The South Southwest ATTC Consortium of Higher Education Institutions

Maureen Nichols
Director, South Southwest ATTC

In 1993, the South Southwest ATTC formed an educational consortium of community colleges across Region 6 (Arkansas, Louisiana, New Mexico, Oklahoma and Texas) to impact the quality of clinical addiction care by enhancing academic preparation for new counselors entering the addictions treatment field and to support the recruitment and retention of minority counselors.

Initially, it was the Texas public behavioral health agency that identified a need for a closer alignment between the racial and ethnic composition of addiction treatment program staff compared to the high percentage of minority clients served. Treatment programs reported particular difficulty in hiring bilingual counseling staff. The SSW ATTC identified community based institutions of higher education with a large percentage of minority students and recruited them to offer addictions coursework to equip students with the competencies for delivery of evidence based practices and to provide for internship placements in local treatment programs.

We realized this partnership was also a mechanism for embedding long-term technical assistance of evidence-based practices into the field in a multi-faceted way. Faculty at the consortium schools developed course content based on evidence-based practices promoted by SAMHSA, including TIP 21. The coursework is reviewed by staff from the SSW ATTC to ensure its fidelity to current best practices. Faculty develop long-term working relationships with local treatment providers in their community and place practicum students at the community treatment sites. Faculty also provide ongoing technical assistance in areas such as implementing evidence-based practice with fidelity, best practices in supervision of clinical staff and program evaluation to those local providers.

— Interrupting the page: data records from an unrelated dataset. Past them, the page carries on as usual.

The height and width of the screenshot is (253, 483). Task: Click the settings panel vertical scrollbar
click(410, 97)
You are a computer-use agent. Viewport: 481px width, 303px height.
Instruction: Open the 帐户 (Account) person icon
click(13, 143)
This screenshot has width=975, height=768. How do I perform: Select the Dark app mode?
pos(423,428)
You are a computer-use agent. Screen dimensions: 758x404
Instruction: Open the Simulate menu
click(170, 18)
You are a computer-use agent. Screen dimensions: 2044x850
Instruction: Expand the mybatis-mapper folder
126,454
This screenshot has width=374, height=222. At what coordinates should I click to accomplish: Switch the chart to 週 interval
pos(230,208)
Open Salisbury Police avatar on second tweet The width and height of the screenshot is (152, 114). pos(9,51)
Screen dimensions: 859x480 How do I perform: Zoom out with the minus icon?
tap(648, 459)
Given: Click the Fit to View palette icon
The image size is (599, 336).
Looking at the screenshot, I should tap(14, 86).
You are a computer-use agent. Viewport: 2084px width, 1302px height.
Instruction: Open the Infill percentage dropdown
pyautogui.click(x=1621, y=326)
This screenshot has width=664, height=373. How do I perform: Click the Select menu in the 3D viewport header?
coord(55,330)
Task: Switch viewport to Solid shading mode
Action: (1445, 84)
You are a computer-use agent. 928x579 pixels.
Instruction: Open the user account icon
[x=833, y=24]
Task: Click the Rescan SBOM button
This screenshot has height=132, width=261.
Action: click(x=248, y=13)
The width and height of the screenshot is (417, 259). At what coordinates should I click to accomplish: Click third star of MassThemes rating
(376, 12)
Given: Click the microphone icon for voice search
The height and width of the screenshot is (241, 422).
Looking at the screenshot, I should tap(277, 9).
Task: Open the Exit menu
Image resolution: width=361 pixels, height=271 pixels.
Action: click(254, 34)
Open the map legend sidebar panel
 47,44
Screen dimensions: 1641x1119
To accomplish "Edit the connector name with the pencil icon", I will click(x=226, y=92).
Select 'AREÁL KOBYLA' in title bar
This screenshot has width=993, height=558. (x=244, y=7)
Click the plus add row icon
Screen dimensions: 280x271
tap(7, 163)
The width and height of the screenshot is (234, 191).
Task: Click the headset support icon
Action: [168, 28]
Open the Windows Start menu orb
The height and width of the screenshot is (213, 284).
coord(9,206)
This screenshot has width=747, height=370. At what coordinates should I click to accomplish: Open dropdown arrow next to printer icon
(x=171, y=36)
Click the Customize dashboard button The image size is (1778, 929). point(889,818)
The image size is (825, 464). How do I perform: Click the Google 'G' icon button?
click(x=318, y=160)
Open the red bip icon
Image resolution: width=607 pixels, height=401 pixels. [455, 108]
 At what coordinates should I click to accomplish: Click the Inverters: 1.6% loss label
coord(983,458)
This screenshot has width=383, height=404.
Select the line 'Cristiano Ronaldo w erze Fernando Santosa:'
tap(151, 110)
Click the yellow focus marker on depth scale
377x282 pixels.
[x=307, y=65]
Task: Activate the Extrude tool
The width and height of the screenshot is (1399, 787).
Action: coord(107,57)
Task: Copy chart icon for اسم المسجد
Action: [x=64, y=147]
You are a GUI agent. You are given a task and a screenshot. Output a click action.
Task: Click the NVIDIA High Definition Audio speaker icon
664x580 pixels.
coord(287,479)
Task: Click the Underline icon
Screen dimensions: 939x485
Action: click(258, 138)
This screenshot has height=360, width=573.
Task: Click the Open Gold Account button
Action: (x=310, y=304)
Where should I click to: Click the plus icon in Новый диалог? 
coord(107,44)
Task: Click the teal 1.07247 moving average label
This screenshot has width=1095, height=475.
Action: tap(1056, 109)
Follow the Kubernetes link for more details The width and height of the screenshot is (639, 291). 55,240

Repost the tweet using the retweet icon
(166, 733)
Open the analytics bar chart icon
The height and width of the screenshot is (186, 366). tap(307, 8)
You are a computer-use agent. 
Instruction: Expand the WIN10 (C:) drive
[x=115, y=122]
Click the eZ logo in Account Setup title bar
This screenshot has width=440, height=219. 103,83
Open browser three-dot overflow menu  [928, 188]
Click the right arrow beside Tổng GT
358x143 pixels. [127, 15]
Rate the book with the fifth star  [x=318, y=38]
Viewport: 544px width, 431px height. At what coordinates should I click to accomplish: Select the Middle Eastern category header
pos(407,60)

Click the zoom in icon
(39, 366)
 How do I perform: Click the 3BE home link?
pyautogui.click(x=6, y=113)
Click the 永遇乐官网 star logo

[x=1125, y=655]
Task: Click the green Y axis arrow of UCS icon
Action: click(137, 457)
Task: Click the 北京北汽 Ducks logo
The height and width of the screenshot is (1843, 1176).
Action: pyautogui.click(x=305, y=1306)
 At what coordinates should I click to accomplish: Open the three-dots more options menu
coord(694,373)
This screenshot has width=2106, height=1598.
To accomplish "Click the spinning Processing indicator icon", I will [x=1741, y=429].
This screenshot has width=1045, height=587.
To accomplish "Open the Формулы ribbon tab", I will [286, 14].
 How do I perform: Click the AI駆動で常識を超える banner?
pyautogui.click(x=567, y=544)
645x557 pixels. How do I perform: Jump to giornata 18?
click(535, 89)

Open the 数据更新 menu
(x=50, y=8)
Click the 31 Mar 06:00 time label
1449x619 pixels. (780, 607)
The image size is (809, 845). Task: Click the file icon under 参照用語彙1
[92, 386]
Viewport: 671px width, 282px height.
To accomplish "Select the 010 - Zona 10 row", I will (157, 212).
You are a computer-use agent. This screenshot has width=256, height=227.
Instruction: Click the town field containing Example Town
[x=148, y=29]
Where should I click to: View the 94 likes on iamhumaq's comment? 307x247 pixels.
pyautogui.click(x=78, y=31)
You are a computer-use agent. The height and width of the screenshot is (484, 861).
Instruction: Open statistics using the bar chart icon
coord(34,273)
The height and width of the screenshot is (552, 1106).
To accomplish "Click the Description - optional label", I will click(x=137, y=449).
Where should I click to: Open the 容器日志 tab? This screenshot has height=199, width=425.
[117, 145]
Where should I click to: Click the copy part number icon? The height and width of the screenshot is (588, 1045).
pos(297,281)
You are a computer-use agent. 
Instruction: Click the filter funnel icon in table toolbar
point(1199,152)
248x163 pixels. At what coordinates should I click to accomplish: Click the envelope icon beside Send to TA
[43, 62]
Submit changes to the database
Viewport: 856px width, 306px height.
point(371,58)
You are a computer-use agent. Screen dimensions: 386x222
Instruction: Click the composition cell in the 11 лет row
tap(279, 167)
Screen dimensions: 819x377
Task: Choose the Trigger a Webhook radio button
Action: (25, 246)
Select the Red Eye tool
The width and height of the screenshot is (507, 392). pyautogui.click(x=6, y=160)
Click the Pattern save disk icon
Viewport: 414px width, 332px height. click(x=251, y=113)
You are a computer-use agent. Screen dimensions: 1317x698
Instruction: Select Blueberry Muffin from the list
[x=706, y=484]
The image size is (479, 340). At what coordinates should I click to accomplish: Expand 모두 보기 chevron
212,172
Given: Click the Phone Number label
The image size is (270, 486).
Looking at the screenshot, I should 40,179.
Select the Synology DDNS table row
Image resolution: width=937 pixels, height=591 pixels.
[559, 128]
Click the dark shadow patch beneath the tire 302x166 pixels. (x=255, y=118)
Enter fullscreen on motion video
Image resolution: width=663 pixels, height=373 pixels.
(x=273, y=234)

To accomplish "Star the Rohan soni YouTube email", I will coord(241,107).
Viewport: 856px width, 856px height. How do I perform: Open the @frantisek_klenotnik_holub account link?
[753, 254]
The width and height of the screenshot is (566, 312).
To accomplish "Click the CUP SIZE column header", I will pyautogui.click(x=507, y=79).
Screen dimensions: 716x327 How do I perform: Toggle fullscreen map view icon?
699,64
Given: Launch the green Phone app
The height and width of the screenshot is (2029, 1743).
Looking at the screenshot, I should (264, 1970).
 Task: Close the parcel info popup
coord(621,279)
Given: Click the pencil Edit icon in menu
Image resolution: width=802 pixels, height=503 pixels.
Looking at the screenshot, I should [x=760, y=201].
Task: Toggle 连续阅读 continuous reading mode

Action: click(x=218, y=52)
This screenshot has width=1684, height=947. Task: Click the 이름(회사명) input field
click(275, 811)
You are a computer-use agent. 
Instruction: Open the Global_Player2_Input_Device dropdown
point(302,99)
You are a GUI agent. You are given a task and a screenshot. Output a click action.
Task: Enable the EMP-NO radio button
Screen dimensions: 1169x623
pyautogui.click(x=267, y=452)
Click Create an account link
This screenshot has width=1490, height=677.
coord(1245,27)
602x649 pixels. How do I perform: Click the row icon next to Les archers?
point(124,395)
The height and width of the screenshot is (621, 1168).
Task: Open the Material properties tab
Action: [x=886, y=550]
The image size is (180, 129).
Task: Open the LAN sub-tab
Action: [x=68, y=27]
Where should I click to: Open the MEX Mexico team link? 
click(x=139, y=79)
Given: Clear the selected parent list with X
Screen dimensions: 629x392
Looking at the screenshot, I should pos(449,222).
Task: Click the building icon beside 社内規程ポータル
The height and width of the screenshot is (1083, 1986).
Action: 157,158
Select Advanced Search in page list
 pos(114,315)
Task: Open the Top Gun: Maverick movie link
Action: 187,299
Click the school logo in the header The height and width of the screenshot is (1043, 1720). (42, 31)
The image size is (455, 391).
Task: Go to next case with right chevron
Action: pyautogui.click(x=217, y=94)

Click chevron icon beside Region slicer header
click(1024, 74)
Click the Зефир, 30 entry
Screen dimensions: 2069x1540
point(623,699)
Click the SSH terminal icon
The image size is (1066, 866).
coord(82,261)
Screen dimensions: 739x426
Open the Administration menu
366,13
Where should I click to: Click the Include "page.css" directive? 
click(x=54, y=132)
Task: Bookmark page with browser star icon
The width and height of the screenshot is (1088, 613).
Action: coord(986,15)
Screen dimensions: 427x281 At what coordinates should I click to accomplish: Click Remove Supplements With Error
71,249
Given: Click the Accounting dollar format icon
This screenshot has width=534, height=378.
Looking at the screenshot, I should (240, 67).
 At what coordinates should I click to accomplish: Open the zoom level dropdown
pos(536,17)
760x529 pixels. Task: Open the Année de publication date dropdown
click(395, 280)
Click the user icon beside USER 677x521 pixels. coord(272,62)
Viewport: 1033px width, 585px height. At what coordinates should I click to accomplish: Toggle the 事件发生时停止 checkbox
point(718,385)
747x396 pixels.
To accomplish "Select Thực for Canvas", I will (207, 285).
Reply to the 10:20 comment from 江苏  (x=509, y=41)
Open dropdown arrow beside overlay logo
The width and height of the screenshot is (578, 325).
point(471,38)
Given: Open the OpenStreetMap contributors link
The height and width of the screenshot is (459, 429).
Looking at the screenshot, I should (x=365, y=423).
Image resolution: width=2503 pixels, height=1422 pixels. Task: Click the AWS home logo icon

Today, these local colleges and universities, located across multiple states, still provide pre-service education and training in partnership with their professional communities. The ability to work with those institutions and instructors training our newest counselors and providing them with field experience, allows us to amplify our impact in implementing the latest evidence-based practices into the field. It also enhances our states and local communities’ ability to recruit, promote, and support a culturally and linguistically diverse governance, leadership, and workforce that is reflective of and responsive to the populations they serve.

The consortium remains a stable collaboration that meets annually to share curriculum strategies, technical assistance plans, and student recruitment and placement plans. In 25 years, over 30,000 students have participated and now populate treatment programs throughout the region. The program is very popular with low-income students who can take courses in affordable community colleges located in their locality. Faculty of these programs have become resources in their local communities for the latest addictions and treatment practices. The information gained from faculty and students continues to guide the South Southwest ATTC in our needs assessment, goal setting and implementation processes to improve the lives of those impacted by addiction.